***** Exercise data
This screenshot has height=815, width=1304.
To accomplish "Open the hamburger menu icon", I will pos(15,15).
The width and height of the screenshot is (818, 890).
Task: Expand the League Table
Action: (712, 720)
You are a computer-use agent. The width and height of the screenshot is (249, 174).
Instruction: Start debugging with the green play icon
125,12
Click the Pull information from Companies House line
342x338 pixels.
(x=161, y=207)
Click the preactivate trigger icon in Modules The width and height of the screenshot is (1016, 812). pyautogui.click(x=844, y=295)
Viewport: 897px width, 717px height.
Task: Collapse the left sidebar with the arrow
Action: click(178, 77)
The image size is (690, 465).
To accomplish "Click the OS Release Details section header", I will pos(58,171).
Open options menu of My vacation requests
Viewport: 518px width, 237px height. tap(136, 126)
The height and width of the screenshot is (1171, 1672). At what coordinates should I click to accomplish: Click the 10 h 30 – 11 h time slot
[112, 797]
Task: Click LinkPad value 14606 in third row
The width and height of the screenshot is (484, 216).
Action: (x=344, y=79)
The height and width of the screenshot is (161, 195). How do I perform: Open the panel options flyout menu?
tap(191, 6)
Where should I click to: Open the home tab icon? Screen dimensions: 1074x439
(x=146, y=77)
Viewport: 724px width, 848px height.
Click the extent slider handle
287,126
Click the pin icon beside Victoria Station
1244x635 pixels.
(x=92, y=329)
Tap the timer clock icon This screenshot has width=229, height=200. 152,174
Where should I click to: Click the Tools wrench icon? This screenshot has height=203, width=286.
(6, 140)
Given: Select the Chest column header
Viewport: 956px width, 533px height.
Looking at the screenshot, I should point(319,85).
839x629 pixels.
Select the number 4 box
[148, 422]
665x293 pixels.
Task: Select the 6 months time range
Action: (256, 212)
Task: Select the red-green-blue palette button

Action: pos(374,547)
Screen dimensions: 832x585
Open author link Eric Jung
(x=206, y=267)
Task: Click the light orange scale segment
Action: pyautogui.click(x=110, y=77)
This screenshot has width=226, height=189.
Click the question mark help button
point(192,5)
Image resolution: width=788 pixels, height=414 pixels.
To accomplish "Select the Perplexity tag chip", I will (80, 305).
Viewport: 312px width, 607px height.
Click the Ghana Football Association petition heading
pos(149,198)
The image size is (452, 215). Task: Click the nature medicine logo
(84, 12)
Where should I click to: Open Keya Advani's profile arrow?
**********
• **Task directions**:
Give again the closing portion of the entries, from the line with "The image size is (452, 215)." through the last line. Keep it exact and add nothing.

• **Result of the task**:
The image size is (452, 215). Task: Click the nature medicine logo
(84, 12)
Where should I click to: Open Keya Advani's profile arrow?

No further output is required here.